Siamo così arrivati a Boston Legal, la terza produzione della ‘trilogia’ di legal drama ambientati a Boston e nati dalla fantasia di David E. Kelley. Comprendere Boston Legal è facilissimo se si hanno in mente le due produzioni precedenti, in quanto la serie bilancia gli elementi vincenti di entrambe: da un lato la seria attenzione alle questioni sociali, i dilemmi etici e le problematiche giudiziarie prevalente in The Practice, dall’altro il tono leggero, i personaggi eccentrici e le situazioni insolite prevalenti in Ally McBeal.
In onda su ABC dal 2004 e ancora in produzione, la serie segue le vicende dell’avvocato Alan Shore (James Spader) nello studio legale Crane Poole&Schmidt, al quale si era rivolto per fare causa allo studio legale di The Practice dopo esserne stato licenziato, vincendo la causa e ricevendo anche una proposta di assunzione.

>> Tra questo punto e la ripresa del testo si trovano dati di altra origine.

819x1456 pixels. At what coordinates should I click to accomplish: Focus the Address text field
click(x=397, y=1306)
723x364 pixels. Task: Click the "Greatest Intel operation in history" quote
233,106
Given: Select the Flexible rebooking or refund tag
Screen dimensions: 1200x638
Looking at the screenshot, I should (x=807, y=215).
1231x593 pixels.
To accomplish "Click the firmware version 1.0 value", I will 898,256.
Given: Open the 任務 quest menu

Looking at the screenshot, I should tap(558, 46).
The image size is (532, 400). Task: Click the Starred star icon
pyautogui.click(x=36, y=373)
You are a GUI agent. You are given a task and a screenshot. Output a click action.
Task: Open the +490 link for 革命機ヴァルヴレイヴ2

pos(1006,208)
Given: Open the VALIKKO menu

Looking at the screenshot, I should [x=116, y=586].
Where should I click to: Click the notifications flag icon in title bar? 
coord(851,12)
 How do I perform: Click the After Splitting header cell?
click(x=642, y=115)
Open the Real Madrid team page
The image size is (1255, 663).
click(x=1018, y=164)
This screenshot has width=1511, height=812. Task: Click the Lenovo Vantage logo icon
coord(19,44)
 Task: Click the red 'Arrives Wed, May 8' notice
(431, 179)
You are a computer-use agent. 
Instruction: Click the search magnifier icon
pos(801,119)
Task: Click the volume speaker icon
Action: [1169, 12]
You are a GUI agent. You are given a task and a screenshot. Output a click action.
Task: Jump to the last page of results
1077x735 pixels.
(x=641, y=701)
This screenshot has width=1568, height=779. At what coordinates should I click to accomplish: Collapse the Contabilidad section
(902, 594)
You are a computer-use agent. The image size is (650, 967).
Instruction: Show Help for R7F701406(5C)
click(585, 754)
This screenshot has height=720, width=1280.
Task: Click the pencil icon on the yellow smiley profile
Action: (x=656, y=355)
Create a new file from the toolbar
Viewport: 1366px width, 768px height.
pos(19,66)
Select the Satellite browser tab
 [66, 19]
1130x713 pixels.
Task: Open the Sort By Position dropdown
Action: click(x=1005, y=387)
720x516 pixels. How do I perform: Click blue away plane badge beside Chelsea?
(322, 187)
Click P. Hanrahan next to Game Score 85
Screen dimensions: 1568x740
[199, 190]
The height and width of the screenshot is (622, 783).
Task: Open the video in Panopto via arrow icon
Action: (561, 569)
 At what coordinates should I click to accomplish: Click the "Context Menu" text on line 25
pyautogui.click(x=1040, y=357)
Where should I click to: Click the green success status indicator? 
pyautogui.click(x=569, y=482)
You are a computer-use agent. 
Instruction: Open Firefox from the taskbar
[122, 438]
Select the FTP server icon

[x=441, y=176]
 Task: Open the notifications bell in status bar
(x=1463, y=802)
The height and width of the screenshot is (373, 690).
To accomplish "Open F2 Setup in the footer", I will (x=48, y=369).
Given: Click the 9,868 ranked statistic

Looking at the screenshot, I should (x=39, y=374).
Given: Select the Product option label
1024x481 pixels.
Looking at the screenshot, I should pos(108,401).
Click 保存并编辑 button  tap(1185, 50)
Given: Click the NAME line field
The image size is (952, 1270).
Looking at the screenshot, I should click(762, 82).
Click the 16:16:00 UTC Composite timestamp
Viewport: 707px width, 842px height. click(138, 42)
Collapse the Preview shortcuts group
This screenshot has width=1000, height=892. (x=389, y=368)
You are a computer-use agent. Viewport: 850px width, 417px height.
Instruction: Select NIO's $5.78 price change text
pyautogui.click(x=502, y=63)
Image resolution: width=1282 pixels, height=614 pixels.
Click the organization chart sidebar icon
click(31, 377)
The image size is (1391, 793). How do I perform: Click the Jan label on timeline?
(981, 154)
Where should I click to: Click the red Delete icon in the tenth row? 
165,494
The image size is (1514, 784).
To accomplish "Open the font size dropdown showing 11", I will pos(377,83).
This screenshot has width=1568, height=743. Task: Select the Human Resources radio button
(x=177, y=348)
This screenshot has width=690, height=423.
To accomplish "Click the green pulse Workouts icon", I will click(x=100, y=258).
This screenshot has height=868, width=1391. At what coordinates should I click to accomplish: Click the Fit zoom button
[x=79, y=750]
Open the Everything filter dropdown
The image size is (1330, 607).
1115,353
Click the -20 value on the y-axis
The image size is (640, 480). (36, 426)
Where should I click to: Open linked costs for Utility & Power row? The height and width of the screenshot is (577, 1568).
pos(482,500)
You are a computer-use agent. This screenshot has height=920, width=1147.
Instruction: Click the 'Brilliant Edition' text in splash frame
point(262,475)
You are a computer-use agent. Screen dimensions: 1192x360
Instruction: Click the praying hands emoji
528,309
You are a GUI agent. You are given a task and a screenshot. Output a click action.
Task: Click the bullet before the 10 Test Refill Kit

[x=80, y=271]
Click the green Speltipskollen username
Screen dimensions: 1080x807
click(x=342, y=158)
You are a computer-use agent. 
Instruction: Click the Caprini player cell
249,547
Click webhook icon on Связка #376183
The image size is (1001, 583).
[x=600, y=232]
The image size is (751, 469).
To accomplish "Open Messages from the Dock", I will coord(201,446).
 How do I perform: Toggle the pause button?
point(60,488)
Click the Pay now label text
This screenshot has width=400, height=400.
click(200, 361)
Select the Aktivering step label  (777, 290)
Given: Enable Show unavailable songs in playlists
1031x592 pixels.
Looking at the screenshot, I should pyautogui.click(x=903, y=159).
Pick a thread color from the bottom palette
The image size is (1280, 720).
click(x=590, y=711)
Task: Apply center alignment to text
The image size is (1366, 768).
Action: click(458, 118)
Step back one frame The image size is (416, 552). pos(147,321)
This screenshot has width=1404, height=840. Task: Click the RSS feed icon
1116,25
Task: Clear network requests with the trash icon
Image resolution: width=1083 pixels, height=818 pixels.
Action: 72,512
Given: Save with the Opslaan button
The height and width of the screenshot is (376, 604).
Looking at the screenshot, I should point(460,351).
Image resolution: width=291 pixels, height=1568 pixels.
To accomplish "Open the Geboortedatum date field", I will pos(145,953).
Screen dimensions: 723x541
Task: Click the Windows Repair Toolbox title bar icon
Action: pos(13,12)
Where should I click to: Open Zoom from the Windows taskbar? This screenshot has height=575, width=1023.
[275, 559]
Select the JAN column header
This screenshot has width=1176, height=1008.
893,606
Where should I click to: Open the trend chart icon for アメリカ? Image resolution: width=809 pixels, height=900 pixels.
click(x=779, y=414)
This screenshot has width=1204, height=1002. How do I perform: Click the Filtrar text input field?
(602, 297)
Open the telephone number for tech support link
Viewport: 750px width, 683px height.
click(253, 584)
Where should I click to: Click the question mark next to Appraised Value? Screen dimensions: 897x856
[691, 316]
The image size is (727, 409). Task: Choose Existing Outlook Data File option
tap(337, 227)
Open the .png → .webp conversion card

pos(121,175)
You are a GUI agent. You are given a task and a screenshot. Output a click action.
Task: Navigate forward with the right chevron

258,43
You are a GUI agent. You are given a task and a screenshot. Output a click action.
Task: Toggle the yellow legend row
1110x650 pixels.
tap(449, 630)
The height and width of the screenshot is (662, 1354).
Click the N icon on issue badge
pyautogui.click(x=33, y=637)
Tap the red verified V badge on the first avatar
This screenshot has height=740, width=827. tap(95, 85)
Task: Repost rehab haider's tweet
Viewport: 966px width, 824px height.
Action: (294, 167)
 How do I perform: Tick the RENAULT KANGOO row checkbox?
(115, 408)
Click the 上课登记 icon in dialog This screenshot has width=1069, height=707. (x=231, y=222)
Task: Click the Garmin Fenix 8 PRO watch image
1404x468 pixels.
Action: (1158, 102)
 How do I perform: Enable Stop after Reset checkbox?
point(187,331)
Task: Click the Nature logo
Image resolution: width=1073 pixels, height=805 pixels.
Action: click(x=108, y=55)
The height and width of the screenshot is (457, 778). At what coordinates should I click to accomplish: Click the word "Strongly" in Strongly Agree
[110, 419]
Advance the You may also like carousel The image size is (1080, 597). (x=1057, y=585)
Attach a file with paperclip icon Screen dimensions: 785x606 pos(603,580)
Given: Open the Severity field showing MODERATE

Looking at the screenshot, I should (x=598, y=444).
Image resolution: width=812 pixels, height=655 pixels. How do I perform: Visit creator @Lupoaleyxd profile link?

Boston Legal conta su valide e su un cast d’eccezione, con William Shatner nei panni di Danny Crane e Candice Bergen in quelli di Shirley Schmidt. Vittima di un destino che si ripete, è acclamata dalla critica e ha vinto quattro Emmys ma non ha mai raggiunto la vetta delle classifiche. A partire dal 2007, grazie alla programmazione dopo il programma Dancing with the Stars (la versione americana del nostro Ballando con le stelle), il numero di telespettatori è tuttavia aumentato significativamente, a dimostrazione per l’ennesima volta che la collocazione di palinsesto è il più delle volte decisiva nel determinare il successo o meno di una produzione.